I am looking for an example of an ODE $x'=f(x)$ with an asymptotically stable equilibrium (WLOG $x=0$) such that $0$ is an unstable equilibrium of the linearized equation $x'=Ax$ where $A=Df(0)$. The strategy is to choose $f$ so that zero is an eigenvalue of $A$ whose algebraic multiplicity exceeds its geometric multiplicity (leading to linearly growing solutions), but whose nonlinear parts promote stability.
The example I came up with is $$f:\mathbb R^2\to\mathbb R^2, \quad f(x_1,x_2)=(x_2-x_1^3,-x_2^3),\quad A=Df(0)=\begin{pmatrix} 0 & 1\\ 0 & 0\end{pmatrix}.$$ In the above example, solutions to the linearized problem $x'=Ax$ have the form $x(t)=(c_2 t+c_1,c_2)$ for constants $c_1$ and $c_2$, so $0$ is an unstable equilibrium. The nonlinear problem, however, has the following phase diagram:
This phase diagram seems to strongly suggest that the origin is asymptotically stable in the nonlinear system, but I cannot prove it with, e.g., a Lyapunov function. How can I show the origin is asymptotically stable in this or a similar example?
Best Answer
I think a direct argument just based on the direction of the vector field should work.
Let me write $(x,y)$ instead of $(x_1,x_2)$, for simplicity. Then the ODEs are $\dot x = y-x^3$ and $\dot y = -y^3$. So it's clear that all trajectories have the property that $y(t) \to 0$ monotonically as $t \to \infty$.
Now consider to begin with the region $x>0$ and $0<y<x^3$, i.e., the region between the positive $x$-axis (which is a $y$-nullcline) and the right half of the curve $y=x^3$ (which is an $x$-nullcline). In that region, $\dot x$ and $\dot y$ are both negative, so a trajectory $(x(t),y(t))$ starting in that region cannot exit it (since it can't cross those nullclines; the vector field isn't pointing out of the region anywhere on those curves). So $x(t)$ is bounded from below (by zero) and decreasing, and must therefore have a limit $x^* \ge 0$ as $t \to \infty$. Thus, $(x(t),y(t)) \to (x^*,0)$, and the only possibility is then that $x^*=0$, since the points $(x^*,0)$ with $x^*>0$ aren't equilibria.

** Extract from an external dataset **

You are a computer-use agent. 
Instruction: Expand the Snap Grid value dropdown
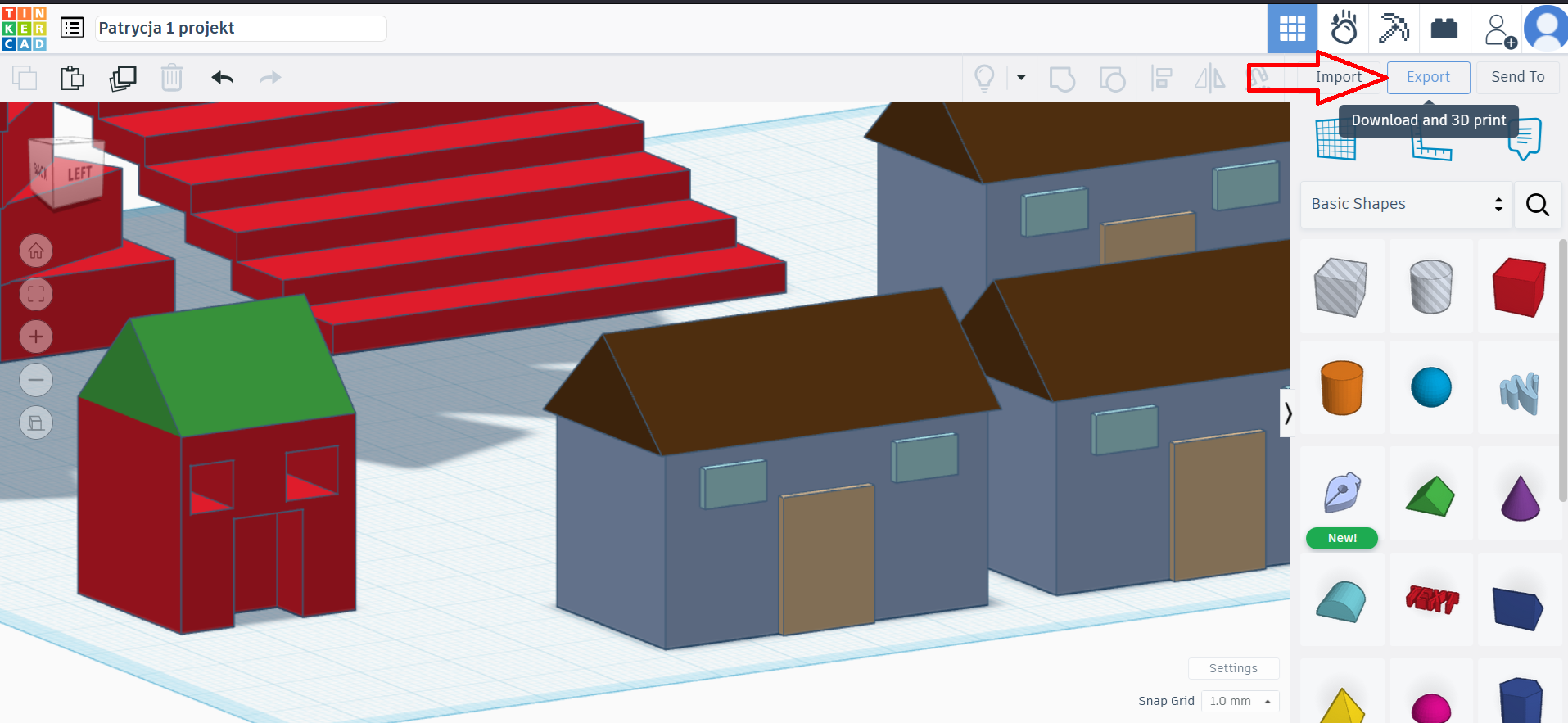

Next, if you start in the upper half plane, but to the left of the curve $y=x^3$, you have $\dot x>0$ and $\dot y<0$, so you will go downwards to the right. Then either $(x(t),y(t)) \to (0,0)$ directly, monotonically in both $x$ and $y$ (which I don't think actually can happen, but that doesn't matter), or you will eventually cross the curve $y=x^3$ and enter into the region covered in the first case, which will force you to tend to the origin from there.
Similarly if you start anywhere in the lower half plane, because of the rotational symmetry of the system. And if you start on the $x$-axis, it's also clear that you tend to the origin.
So all trajectories tend to the origin.
And the origin is a stable equilibrium to begin with; this wasn't immediately clear to me, but I convinced myself as follows: given a neighbourhood $U$, one can take a rectangle $V = (-a,a) \times (-a^3,a^3)$ with $a>0$ small enough so that $V \subseteq U$, and then it can be seen by similar arguments as above that trajectories starting in $V$ will stay in $V$, and hence in $U$.